Saturday, January 11, 2014

Questions For Inequality Fetishists


This from an op-ed by economist Donald Boudreaux appearing in the Pittsburgh Tribune-Review (12/25) and reprinted in today's WSJ.

Suppose that Jones chooses a career as a poet. Jones treasures the time he spends walking in the woods and strolling city streets in leisurely reflection; his reflections lead him to write poetry critical of capitalist materialism. Working as a poet, Jones earns $20,000 annually. Smith chooses a career as an emergency-room physician. She works an average of 60 hours weekly and seldom takes a vacation. Her annual salary is $400,000. Is this “distribution” of income unfair? Is Smith responsible for Jones' relatively low salary? Does Smith owe Jones money? If so, how much? And what is the formula you use to determine Smith's debt to Jones?
While Dr. Smith earns more money than does poet Jones, poet Jones earns more leisure than does Dr. Smith. Do you believe leisure has value to those who possess it? If so, are you disturbed by the inequality of leisure that separates leisure-rich Jones from leisure-poor Smith? Do you advocate policies to “redistribute” leisure from Jones to Smith — say, by forcing Jones to wash Smith's dinner dishes or to chauffeur Smith to and from work? If not, why not?
 
Boudreaux asks some other pointed questions in his column, linked below.
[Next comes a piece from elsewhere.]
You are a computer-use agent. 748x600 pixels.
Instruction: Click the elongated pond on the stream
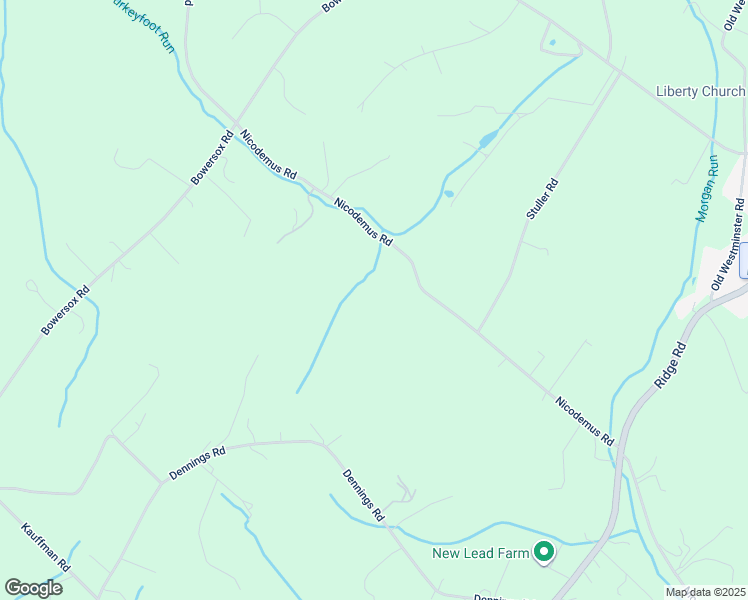pos(489,139)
http://triblive.com/opinion/donaldboudreaux/5283716-74/jones-smith-income#ixzz2q8QKSdIy

Also, the best commentary concerning the insanely unbalanced media treatment of the Christie scandal vs. the myriad and far more serious Obama scandals comes from Jonah Goldberg at NRO. (below).
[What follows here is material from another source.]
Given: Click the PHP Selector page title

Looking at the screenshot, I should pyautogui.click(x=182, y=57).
I'm no big fan of Christie - his love fest with Obama during the big Hurricane Sandy photo-op was a ploy to make him look like a moderate centrist to the blue state New Jersey electorate. He was telling the truth when he said that he didn't "give a damn about the election", meaning the 2012 election. What he was doing was giving a big damn about the 2013 (NJ) and 2016 elections. Meanwhile, the Romney campaign was badly hurt by Christie's self-serving behavior.
Having said that, the media frenzy over the Christie scandal, though completely expected, is just nuts.
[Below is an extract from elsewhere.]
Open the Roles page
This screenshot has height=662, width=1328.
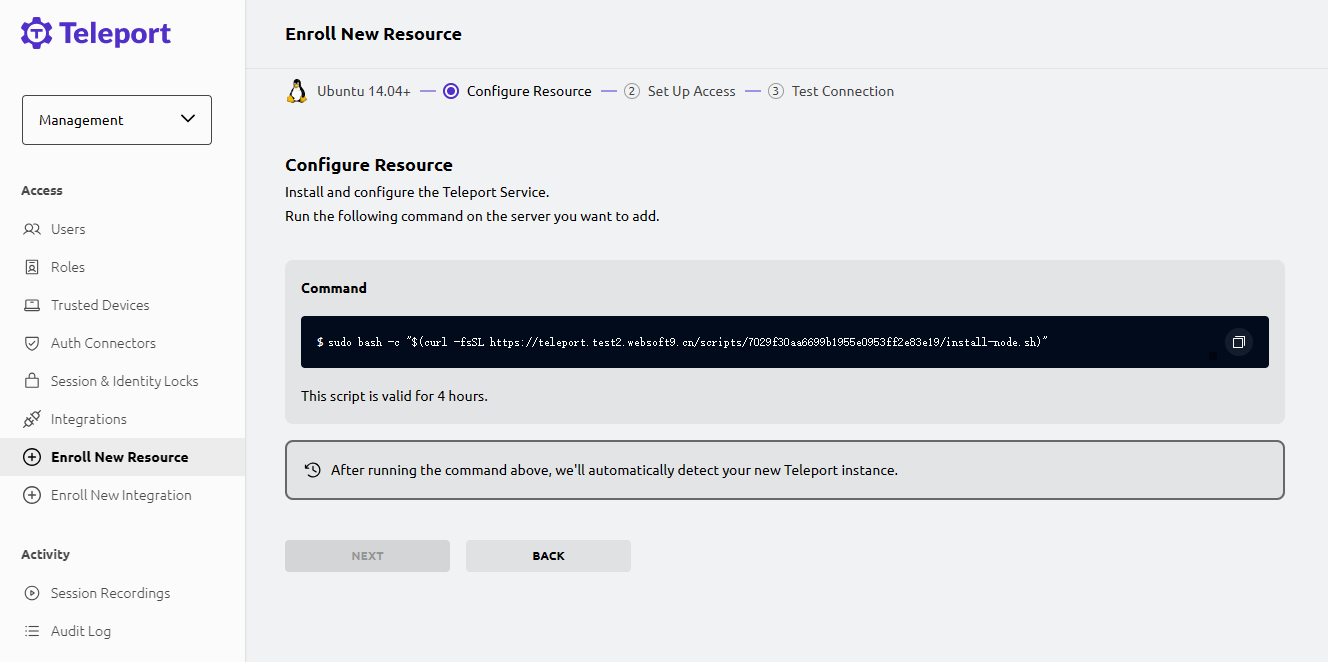coord(68,267)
Now I am not condoning or even trying to minimize the significance of “Bridgegate” — an idiotic term by the way. What these bozos did was bozoriffic. But come on. Do you think Rahm Emanuel hasn’t played games with which streets get plowed first after a snow storm? Do you think that the Cuomos have issued every business permit and license on a first-come, first-serve basis? Wait you do? Oh man, that is adorable. Bless your heart.

You have to wonder how some of the folks in the media can look at themselves in the mirror. The three network news shows have devoted orders of magnitude more coverage to a story about closed lanes on the George Washington Bridge than they have to the IRS scandal. I know this is not a new insight, but WHAT THE HELL!?
The sheer passion the New York Times-MSNBC mob is bringing to a partial road closure is a wonder to behold. What about the children? The chiiiiillllldrennnn!!!!!

http://www.nationalreview.com/article/368137/unshocking-christie-scandal-jonah-Goldberg

The Christie scandal isn't even the most prominent one this week. That distinction belongs to former Defense Secretary Robert Gates' revelation that both Secretary of State Hillary Clinton and President Obama opposed, for political reasons, President Bush's courageous and ultimately successful surge in Iraq.

From an op-ed by Jordan Chandler Hirsch in today's WSJ:

Mrs. Clinton "told the president that her opposition to the (2007) surge in Iraq had been political because she was facing him in the Iowa primary." President Obama then "conceded vaguely" that he opposed the surge for similar reasons.

Which political impropriety warrants more intense media (and public) outrage? - A calculation to risk the lives of American soldiers in a war and disregard American interests in that war in order to appeal to primary voters or shutting down a few traffic lanes in an attempt to exact revenge against a mayor of the opposition party?